Lysates prepared from frontal cortex were first solubilized with 1% Triton X-100 and 1% SDS to dissociate AMPA receptor subunits. For each assay, 400 μg lysate was incubated with 20 μg lectin (Vector Laboratories, Burlingame, CA), rotating for 16 hours at 4°C. Streptavidin M-280 Dynabeads (Life Technologies, Grand Island, NY) were washed with TBST before adding 70 μl to each reaction. The samples were then incubated with the beads, rotating for 2.5 hours at RT. The beads were rinsed with TBST, and bound protein was eluted from the beads with 2X sample buffer for 10 minutes at 70°C. To measure individual AMPA receptor subunits bound to each lectin, Western blotting was performed as described above. Blots were probed with the following primary antibodies: anti-GluA1 rabbit polyclonal (Millipore, Billerica, MA, #AB1504, 1∶100); anti-GluA2 mouse monoclonal (US Biological, Swampscott, MA, #G3500, 1∶1000); anti-GluA3 mouse monoclonal, (Millipore, #MAB5416, 1∶250); or anti-GluA4 rabbit polyclonal (Cell Signaling, Boston, MA#8070 XP, 1∶250).

Immunoprecipitation

To compare glycosylation status of individual subunits, we first ensured dissociation of the subunits from their native AMPA receptor complex. Given the AMPA receptor composition of subunits with hydrophobic transmembrane domains, and the inherent propensity to co-immunoprecipitate associated proteins, we determined optimal solubilization conditions to isolate each individual AMPA receptor subunit. Past studies suggest that a predominance of AMPA receptors contain the GluA2 subunit [18]. Accordingly, we optimized the immunoprecipitation of GluA2 with several detergents and used Western blot analysis for GluA1, GluA3, and GluA4 to confirm subunit dissociation.

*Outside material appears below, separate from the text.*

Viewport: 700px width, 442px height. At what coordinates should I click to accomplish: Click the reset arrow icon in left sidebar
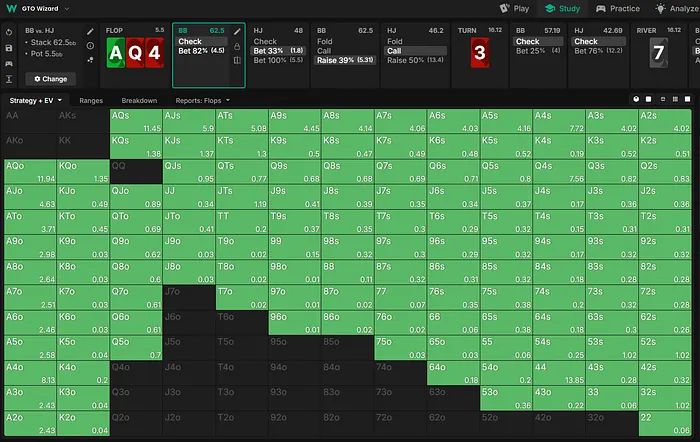pos(9,32)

Cortical homogenates were solubilized at 4°C with rotation for 16 hours. Lysates were centrifuged at 2300 x g at 4°C for 10 minutes. Supernatants were removed and protein concentrations were determined using BCA protein assay kits. For each GluA2 immunoprecipitation, 50 μl of M-280 sheep anti-Mouse IgG Dynabeads (Life Technologies, Grand Island, NY) were washed with cold TBST before incubating 15 minutes with 5 μg anti-GluA2 antibody (United States Biological, Salem, MA, # G3500-13G) at RT with rotation. Excess antibody was removed with a TBST rinse, and the antibody-bound beads were incubated with 400 μg lysates from human frontal cortex by rotating 30 minutes at RT. The beads were washed with TBST and bound protein eluted with 2X sample buffer for 10 minutes at 70°C. Lysis buffer containing 1% Triton X-100 and 1% SDS was found to be optimal to fully dissociate AMPA receptor subunits before immunoprecipitation.

Data analysis

The near-infrared fluorescence values for each protein band corresponding to AMPA subunit proteins were collected using a LiCor Odyssey scanner and were expressed as raw integrated intensity with top-bottom median intralane background subtraction using Odyssey V3.0 analytical software [13], [19].

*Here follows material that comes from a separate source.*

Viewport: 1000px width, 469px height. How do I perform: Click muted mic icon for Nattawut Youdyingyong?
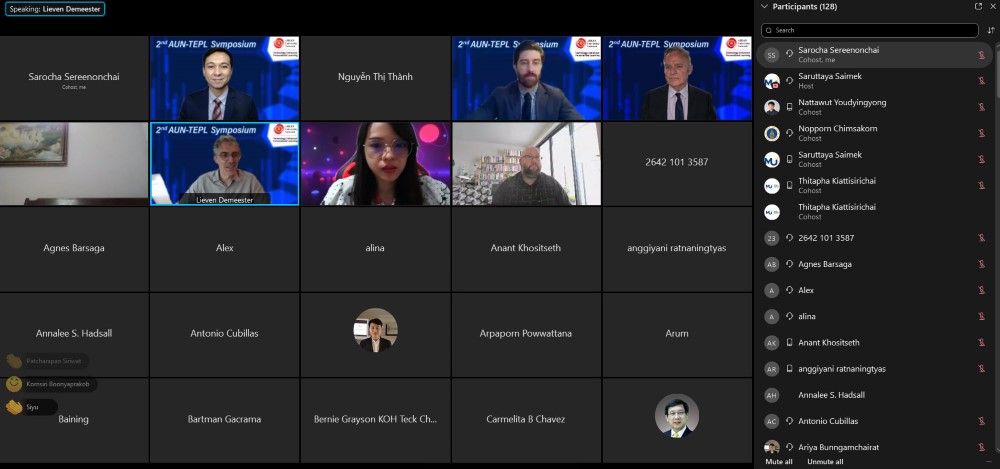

Given that we found that only GluA2 and GluA4 were sensitive to Endo H and PNGase F treatment, we analyzed N-glycosylation of these two AMPA receptor subunits after enzymatic deglycosylation by quantifying three dependent variables: (1) Endo H-sensitivity was quantified for each subject as the ratio of intensities of Endo H-sensitive to Endo H-insensitive bands (Figure 1B); (2) Endo H-sensitivity was also quantified by measuring the molecular mass shifts for GluA2 and GluA4 after Endo H treatment (Figure 1C); (3) PNGase F-sensitive molecular mass shifts were quantified by measuring the distance between PNGase F deglycosylated protein bands of higher mobility and the same protein without PNGase F treatment (Figure 1D).

thumbnail
Figure 1. Enzymatic deglycosylation assay of AMPA receptor subunits.

(A) Representative immunoblots showing changes in electrophoretic mobility for GluA2 and GluA4, but not GluA1 or GluA3, following deglycosylation with Endo H or PNGase F in rat, tree shrew, macaque, and human frontal cortex. (B) Quantification of Endo H-sensitive molecular mass shifts for GluA2 and GluA4. Data are presented as the distance between the Endo H-deglycosylated protein band of higher mobility, and the same protein without Endo H treatment. (C) Quantification of Endo H-sensitive molecular mass shifts for GluA2 and GluA4. Graphs show the ratio of measured intensities of the Endo H-sensitive band to the Endo H-insensitive band. (D) Quantification of PNGase F-sensitive molecular mass shifts for GluA2 and GluA4. Data are presented as the distance between the PNGase F deglycosylated protein band of higher mobility, and the same protein without PNGase F treatment. Graphs represent means ± SD calculated from three independent experiments.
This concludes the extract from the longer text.